Nuova Mercedes Classe C SW, ecco come va la 220d – VIDEO

L’abbiamo guidata con il motore più interessante per il nostro mercato e dotata di tutte le tecnologie di assistenza alla guida

Il futuro della Mercedes Classe C – berlina e station wagon – non si conosce ancora, almeno ufficialmente. Si può però prevedere, con ragionevole certezza, che questa è l’ultima Classe C come l’abbiamo intesa finora. Sì perché ormai Mercedes (come del resto anche Audi e BMW) ha iniziato ad affiancare la gamma elettrica a quella “normale”, in alcuni casi con modelli già in vendita, in altri solo annunciati. La EQS accanto alla Classe S, EQC/GLC, EQE/Classe E, EQG/Classe G, solo per citarne alcuni. Detto che c’è un piccolo problema: il nome EQC è già stato preso dal SUV medio per cui sarà interessante vedere cosa si inventeranno in Mercedes, è inevitabile che anche per la Classe C, berlina e SW, arriverà un corrispettivo a batteria. In ogni caso concentriamoci sul presente, partendo dalla gamma: per il momento si articola su tre livelli di potenza per il 2.0 turbodiesel e su un 1.3 turbo a benzina; tutti mild hybrid. Si parte dai 50.768 euro della 200d e si arriva ai 57.437 della 300d. In mezzo, i 52.466 della 200 (benzina) e i 52.710 della 220d.

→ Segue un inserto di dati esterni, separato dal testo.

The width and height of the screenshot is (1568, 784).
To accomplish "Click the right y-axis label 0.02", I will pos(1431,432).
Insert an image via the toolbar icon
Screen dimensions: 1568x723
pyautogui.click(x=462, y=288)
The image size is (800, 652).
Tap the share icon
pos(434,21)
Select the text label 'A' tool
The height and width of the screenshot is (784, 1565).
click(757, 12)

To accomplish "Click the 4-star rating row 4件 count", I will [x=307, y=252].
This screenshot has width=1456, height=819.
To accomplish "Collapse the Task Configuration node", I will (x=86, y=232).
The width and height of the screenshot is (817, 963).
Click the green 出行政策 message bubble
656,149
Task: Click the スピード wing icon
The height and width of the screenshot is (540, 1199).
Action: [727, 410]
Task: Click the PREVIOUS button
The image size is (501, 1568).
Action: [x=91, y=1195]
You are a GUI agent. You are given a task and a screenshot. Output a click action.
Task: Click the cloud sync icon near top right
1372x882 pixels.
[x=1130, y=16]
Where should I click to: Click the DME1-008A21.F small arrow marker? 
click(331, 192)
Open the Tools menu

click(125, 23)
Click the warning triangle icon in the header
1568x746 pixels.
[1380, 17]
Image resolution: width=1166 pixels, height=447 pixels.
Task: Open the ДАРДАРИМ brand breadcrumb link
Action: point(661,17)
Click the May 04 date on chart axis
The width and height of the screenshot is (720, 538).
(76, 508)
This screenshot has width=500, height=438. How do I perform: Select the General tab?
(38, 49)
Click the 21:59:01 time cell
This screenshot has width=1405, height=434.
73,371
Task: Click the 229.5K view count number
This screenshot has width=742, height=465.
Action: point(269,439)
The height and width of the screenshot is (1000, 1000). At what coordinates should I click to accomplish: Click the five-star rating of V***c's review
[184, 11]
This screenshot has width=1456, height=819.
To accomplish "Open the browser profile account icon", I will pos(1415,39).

La nuova Classe C – SW e berlina – sostituisce un modello che in 7 anni ha convinto la bellezza di 2,5 milioni di clienti in giro per il mondo. Per la prova in anteprima della nuova station wagon ho scelto la 220d, ovvero quella mossa dal 2.0 turbodiesel 4 cilindri da 200 CV, che con l’aiutino dell’elettrico (la C220d è mild hybrid a 48V) tocca i 220 CV di potenza totale. La coppia massima? 440 Nm da 1.800 giri: se questi numeri non vi dicono molto, sappiate che su strada significa tanta spinta immediatamente disponibile, complice il cambio automatico a 9 rapporti.